_The data_
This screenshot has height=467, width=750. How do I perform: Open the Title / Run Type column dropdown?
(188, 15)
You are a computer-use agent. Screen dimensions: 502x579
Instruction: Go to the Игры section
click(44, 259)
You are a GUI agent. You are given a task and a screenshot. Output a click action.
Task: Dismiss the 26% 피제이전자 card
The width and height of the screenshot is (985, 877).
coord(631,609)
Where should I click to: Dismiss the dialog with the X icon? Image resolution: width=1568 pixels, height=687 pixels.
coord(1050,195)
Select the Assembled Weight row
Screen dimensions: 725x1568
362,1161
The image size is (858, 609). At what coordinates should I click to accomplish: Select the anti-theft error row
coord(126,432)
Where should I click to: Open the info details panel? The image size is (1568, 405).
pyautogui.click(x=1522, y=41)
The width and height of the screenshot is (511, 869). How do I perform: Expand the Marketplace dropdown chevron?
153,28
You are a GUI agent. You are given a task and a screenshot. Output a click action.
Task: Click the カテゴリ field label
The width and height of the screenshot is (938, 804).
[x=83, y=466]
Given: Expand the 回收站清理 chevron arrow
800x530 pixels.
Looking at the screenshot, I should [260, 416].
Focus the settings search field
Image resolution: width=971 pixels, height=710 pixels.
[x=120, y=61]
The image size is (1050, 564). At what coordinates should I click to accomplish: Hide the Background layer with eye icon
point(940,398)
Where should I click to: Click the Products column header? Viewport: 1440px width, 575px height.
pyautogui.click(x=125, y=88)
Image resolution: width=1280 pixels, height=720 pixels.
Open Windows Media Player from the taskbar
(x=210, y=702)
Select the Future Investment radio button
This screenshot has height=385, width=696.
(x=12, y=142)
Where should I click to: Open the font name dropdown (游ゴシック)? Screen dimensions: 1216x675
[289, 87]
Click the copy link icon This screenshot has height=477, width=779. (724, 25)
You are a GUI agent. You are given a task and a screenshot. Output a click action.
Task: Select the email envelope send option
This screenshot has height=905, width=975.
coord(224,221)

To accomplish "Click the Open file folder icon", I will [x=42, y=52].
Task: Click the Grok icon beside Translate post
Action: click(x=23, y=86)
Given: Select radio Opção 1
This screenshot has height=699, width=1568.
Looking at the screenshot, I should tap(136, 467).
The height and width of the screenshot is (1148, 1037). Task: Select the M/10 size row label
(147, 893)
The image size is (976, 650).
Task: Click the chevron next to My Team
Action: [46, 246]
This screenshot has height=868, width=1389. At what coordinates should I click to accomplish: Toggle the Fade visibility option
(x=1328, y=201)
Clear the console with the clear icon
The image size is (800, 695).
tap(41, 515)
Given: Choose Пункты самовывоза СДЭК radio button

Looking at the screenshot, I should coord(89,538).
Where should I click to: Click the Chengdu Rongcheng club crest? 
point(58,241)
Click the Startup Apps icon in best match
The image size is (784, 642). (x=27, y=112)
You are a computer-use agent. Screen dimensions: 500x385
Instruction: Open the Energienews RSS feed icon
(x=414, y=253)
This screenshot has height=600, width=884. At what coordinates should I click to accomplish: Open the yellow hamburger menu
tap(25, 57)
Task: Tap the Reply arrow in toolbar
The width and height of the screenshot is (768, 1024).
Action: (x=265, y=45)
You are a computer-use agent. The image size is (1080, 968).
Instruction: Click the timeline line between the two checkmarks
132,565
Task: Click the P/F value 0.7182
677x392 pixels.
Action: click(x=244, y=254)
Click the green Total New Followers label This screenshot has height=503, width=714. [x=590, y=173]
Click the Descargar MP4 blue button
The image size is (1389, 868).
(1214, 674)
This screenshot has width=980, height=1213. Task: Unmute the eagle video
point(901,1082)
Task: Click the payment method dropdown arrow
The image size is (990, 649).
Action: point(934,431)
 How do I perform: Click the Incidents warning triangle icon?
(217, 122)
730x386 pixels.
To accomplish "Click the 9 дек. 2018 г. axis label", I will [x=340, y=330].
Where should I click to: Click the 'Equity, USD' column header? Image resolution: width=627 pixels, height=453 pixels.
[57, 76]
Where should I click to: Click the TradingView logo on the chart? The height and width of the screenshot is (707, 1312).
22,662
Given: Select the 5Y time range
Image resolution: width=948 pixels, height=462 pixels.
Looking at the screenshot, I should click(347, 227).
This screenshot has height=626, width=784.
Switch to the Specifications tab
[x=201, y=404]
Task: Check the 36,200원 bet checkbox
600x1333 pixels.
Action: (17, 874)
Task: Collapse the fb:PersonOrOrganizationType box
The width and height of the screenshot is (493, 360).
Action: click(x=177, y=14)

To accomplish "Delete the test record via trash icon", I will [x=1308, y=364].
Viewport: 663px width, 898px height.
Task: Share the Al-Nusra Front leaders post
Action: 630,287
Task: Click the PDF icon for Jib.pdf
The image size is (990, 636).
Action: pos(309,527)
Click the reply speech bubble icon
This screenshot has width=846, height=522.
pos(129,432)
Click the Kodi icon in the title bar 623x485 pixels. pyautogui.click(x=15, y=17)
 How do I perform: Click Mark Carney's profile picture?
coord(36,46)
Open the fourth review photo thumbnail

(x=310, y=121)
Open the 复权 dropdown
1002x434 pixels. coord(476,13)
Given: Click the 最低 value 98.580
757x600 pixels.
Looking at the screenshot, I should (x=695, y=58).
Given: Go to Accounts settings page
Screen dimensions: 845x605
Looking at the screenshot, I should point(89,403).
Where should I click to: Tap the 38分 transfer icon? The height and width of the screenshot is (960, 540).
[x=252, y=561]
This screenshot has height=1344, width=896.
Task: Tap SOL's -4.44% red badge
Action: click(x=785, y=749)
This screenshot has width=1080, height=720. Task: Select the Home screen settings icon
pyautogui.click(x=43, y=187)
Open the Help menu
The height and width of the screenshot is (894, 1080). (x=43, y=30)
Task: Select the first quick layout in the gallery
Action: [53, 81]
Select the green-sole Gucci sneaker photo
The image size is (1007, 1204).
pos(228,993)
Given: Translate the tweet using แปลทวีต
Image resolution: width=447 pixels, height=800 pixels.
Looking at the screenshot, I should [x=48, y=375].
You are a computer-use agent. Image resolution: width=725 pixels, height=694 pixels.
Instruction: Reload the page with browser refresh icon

_Exercise prompt_
Show all lines above holding "page".

_Exercise answer_
Given: Go to Accounts settings page
Instruction: Reload the page with browser refresh icon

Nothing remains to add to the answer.